第18回で扱った国鉄秋田局のお座敷気動車は編成の愛称がありませんでした。民営化後も無名のままで、その後、茶色を基調とした塗装に改められました。そして、1991年にリニューアルを受け、「こまち」を名乗るようになりました。正面のヘッドサインには秋田こまちが描かれています。
工事に際して難燃化対策のエンジン交換を受けました。ジョイフルトレインの仲間である「アルカディア」の火災をきっかけに始まったエンジン換装はまだ進行中で、私にとっては目新しいものでした。
ダイヤ情報88号(1991.8)によれば、「こまち」は91.7.25〜29にかけて上野まで2往復し(東京から秋田へ向かう団体で、25の上りと29日の下りは回送。)、8/7〜8/8には2連泊往復夜行で再び上野まで来ています。8/8に仕事を終えてから復路を大宮駅へ撮りに行ったようですが、他に撮っている人はほとんどいなかったと思います。(今では考えられないですね。)
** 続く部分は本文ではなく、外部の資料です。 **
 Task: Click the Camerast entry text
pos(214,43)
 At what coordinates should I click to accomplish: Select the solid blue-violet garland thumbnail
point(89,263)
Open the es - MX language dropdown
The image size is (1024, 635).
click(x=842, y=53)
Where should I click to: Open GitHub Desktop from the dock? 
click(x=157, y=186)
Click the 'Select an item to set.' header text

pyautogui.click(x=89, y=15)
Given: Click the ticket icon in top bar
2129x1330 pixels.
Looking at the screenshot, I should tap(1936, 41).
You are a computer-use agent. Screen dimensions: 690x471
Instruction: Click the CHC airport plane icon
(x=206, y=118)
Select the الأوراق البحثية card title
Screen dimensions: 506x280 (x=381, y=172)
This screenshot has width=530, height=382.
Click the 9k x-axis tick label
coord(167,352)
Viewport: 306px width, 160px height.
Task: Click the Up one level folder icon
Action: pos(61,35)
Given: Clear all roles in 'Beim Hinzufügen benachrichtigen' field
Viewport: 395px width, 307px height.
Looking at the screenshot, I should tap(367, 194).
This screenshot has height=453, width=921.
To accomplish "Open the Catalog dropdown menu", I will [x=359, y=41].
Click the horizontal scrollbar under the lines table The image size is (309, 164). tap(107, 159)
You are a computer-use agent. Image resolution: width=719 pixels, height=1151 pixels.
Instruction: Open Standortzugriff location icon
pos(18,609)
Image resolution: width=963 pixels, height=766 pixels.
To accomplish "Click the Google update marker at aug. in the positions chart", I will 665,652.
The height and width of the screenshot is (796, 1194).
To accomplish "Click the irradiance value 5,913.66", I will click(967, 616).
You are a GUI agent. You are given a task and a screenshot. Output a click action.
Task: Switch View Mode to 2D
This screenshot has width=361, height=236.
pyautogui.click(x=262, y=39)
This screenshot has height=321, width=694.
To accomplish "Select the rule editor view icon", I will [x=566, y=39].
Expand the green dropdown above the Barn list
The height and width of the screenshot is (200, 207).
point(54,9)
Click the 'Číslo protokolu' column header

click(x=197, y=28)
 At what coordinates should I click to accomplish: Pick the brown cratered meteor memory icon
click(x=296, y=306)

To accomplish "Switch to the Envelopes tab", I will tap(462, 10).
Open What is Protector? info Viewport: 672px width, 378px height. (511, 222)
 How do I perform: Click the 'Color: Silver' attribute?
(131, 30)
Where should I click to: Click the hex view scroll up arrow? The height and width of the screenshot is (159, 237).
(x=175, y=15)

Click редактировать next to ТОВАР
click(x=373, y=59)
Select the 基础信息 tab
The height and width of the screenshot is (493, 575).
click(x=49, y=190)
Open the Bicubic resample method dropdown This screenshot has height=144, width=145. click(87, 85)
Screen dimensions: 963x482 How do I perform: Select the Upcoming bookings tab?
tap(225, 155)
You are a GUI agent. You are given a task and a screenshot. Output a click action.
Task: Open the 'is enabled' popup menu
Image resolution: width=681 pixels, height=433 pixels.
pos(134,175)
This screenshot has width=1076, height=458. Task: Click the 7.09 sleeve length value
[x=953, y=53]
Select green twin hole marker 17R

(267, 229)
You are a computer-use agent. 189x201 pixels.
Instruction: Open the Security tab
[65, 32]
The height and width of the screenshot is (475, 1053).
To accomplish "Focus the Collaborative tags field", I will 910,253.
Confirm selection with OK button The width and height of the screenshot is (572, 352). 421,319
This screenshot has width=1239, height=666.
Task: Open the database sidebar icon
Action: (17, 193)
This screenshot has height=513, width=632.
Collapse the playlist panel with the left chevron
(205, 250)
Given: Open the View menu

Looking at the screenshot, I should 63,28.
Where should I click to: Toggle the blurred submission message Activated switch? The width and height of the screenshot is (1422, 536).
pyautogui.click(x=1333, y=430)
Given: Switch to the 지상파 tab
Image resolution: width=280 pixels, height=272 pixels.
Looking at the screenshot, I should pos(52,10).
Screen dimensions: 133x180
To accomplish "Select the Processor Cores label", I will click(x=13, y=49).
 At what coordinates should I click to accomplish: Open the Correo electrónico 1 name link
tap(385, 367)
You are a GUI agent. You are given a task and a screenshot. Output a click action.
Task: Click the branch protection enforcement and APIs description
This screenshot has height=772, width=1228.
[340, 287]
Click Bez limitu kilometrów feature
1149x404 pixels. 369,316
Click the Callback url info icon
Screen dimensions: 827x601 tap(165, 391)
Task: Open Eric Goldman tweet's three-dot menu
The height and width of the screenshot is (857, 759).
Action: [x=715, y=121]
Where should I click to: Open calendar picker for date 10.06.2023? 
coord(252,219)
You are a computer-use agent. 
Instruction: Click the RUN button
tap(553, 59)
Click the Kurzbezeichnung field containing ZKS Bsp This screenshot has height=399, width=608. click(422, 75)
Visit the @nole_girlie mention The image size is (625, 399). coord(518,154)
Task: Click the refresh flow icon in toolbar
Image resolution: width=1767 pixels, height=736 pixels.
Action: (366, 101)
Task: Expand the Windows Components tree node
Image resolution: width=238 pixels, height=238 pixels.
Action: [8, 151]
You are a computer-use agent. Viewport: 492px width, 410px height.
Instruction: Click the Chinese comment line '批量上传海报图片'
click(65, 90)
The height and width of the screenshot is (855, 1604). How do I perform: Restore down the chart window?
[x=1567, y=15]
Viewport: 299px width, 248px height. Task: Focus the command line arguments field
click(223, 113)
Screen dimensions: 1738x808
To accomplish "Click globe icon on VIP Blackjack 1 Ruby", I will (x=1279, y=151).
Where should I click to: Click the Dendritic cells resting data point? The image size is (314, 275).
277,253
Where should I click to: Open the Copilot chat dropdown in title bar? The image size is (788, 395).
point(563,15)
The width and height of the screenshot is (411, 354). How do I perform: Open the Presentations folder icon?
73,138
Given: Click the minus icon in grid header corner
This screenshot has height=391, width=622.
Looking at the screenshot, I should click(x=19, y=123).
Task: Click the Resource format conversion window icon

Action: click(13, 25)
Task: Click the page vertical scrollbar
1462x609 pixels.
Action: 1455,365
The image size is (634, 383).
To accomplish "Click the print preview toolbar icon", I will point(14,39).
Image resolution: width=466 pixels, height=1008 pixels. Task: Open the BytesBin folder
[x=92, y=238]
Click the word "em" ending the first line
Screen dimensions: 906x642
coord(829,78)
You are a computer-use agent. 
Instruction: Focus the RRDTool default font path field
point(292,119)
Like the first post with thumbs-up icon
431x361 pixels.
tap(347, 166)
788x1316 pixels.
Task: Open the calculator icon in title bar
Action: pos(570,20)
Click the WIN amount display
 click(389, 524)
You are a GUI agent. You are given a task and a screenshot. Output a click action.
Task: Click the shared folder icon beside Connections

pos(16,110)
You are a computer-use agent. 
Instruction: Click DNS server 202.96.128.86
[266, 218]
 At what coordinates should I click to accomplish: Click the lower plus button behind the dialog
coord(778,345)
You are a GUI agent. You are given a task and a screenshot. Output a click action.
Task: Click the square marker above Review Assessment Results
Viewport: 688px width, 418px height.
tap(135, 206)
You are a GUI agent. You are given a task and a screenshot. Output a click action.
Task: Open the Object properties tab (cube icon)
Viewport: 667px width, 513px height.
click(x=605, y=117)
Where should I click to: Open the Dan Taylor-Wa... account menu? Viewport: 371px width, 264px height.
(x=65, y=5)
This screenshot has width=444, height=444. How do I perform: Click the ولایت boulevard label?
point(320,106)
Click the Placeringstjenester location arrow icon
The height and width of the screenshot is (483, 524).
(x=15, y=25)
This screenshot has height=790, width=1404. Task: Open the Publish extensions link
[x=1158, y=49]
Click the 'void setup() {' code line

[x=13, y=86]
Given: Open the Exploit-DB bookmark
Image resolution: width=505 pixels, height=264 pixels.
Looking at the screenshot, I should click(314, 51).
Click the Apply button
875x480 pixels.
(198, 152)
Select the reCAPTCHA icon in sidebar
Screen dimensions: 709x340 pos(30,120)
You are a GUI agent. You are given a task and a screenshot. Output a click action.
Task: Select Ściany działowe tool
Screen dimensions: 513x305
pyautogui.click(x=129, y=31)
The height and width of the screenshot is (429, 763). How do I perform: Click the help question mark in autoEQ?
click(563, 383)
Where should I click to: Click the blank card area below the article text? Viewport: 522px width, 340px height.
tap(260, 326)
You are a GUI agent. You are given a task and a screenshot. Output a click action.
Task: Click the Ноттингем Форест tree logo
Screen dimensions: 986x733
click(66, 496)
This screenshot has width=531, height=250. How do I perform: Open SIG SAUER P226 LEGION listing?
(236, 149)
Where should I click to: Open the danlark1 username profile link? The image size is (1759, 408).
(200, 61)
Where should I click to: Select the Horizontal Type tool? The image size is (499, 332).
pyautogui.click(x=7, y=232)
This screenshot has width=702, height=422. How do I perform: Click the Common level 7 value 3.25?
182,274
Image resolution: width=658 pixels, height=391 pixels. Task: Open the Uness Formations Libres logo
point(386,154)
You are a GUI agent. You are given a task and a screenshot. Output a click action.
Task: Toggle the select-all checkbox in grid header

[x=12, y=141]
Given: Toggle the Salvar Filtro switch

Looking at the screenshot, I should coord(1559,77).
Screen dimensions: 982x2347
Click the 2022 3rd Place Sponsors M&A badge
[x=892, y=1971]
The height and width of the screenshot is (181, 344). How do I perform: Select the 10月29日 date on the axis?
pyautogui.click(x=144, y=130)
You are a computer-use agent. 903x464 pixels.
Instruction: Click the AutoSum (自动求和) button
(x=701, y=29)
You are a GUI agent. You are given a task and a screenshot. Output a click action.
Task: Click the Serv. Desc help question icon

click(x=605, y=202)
換装済みエンジンの車を間近で見るのはおそらくこのときが初めてです。「NIGATA」のロゴが入った新しいエンジンが大きな唸りを上げていて、DMH17に慣れた身には明らかに違う音やアイドリングのペースに違和感を持ったことを覚えています。
せっかくもらった「こまち」の愛称ですが、1997年に秋田新幹線に取られて「おばこ」への改称を余儀なくされました。
その後、2001年には再びリニューアルと塗装変更を受けていますが、私は大阪へ転勤して以来東北地方の車両には疎くなっていて、最後にまとった塗装は記憶にないほどでした。